講演情報

[O10-2]栄養管理と腹水ドレナージにてQOL改善した独居膵癌の一例

杉本 由佳 (すぎもと在宅医療クリニック)
【はじめに】在宅医療では独居患者が増加し、家族がいても介護が困難な状況が多い。がん治療は外来が中心となり、腹水貯留を伴う症例では通院自体が負担となる。今回、膵癌腹膜播種による難治性腹水に対し、通院でのCARTや腹水穿刺が限界となった後、自宅で腹水持続ドレナージを行いながら栄養状態とQOLを維持できた独居症例を報告する。【症例】70歳代男性、膵尾部癌Stage IV、腹膜播種、膵性糖尿病。喫煙80本/日、ウイスキー1本/日、独居。202x年10月胃痛で受診し、11月に膵尾部癌・腹膜播種と診断。腹水ドレナージ後にGEM+nab-PTX療法を開始したが腹水は増悪し、CART施行中も頻回の腹水穿刺を要した。
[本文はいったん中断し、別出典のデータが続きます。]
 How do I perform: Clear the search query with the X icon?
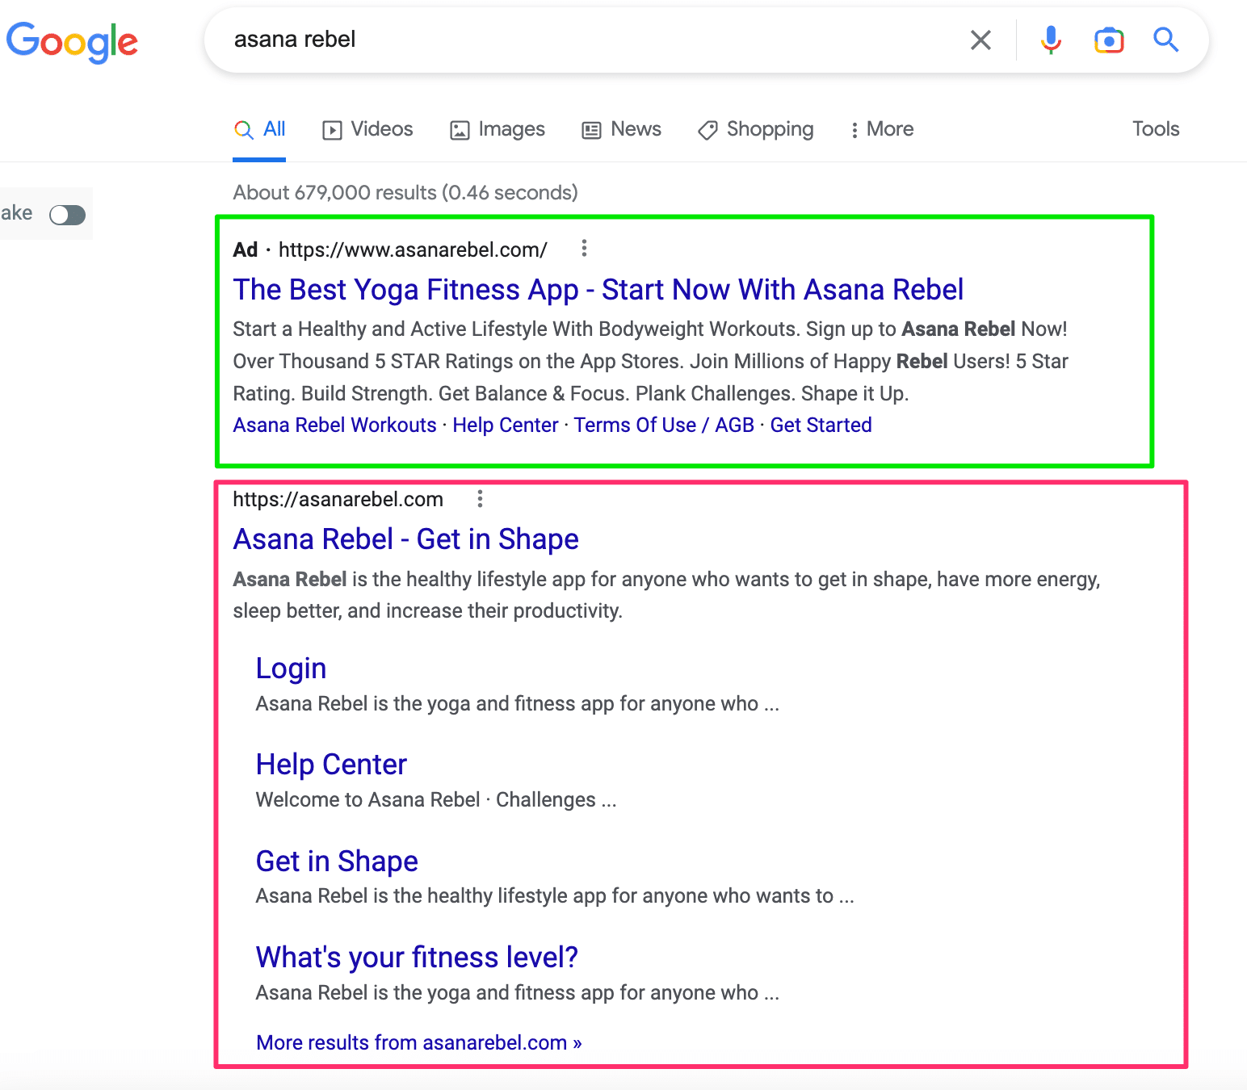pos(981,40)
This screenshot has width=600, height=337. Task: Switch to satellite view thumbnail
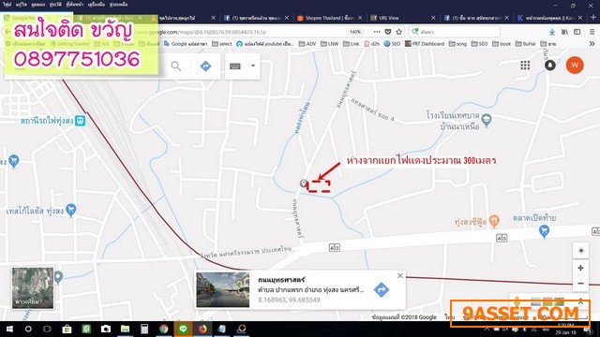tap(33, 287)
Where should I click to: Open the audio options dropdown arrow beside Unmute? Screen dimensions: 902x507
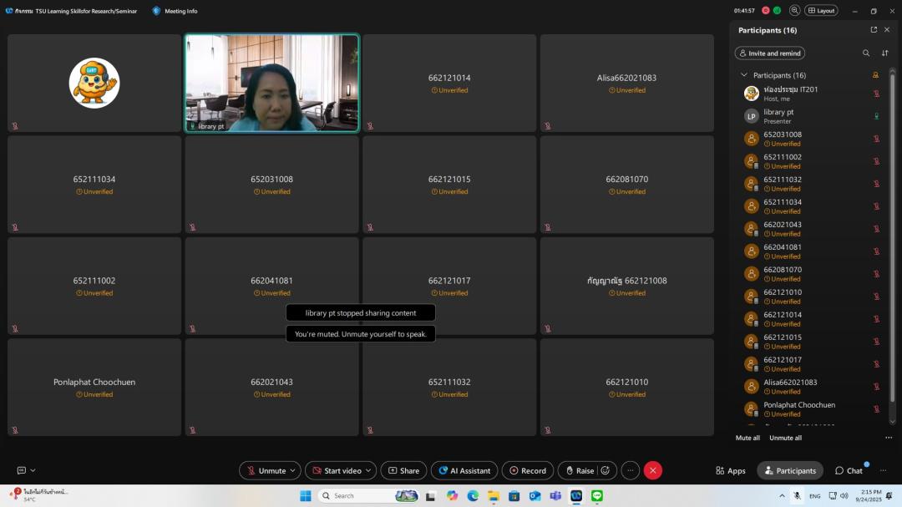click(293, 470)
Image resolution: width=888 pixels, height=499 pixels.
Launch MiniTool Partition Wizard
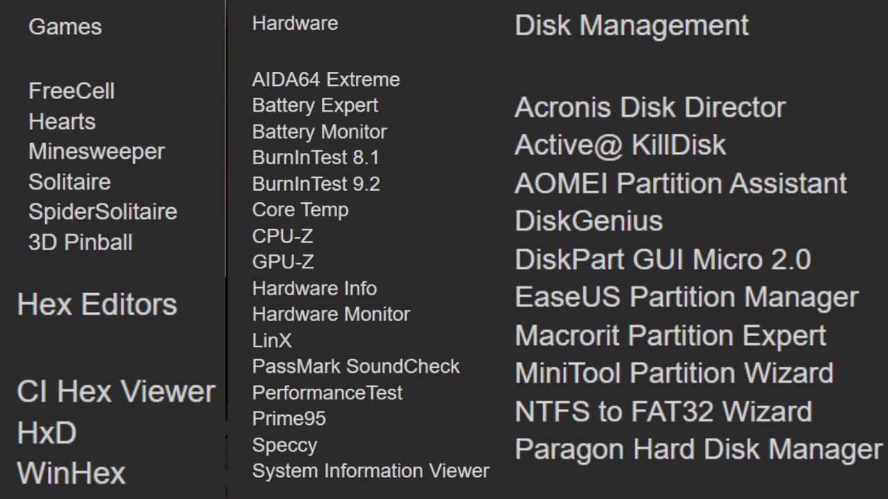click(674, 373)
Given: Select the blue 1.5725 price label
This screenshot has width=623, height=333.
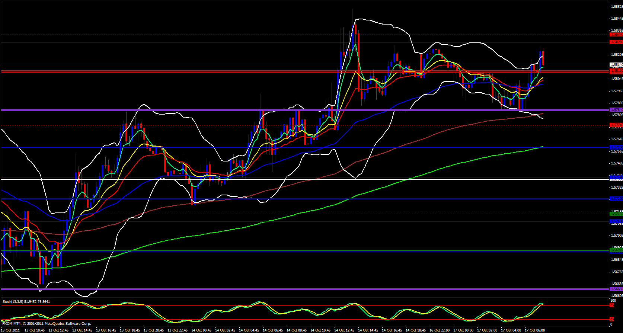Looking at the screenshot, I should (x=616, y=199).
2月初回訪問時、血圧90/触、脈拍110回、Alb 2.1 g/dL、全身浮腫、腹部膨満、強い呼吸苦、意識混濁を認めたため、アルブミン投与と補液を行いながら腹水持続ドレナージを開始し、デキサメタゾン持続皮下注を併用した。翌日には歩行・経口摂取が可能となったが、貧血進行のため照射濃厚赤血球2単位輸血を施行。経口摂取に加え経腸栄養剤を導入し、入浴や外出も可能となった。3月に腸閉塞症状が出現し、自宅でPICC(末梢挿入式中心静脈カテーテル)を挿入しHPN(在宅中心静脈栄養)を開始。ADLは再び改善し、3月末には外出も可能であった。4月に吐血し減圧胃管を挿入、5日後に自宅で永眠した。【考察】本症例は独居であったが病識と危機管理能力が高く、腹水持続ドレナージ、携帯型注入ポンプ、HPNなど複数のデバイスを装着した状態でも安全に在宅生活が可能であった。適切な栄養管理の重要性を共有することで、本人の希望であった「最期まで自力でトイレに行く」ことが実現できた。在宅医療において、独居であっても支援体制と患者の理解があればQOLを維持した生活が可能である。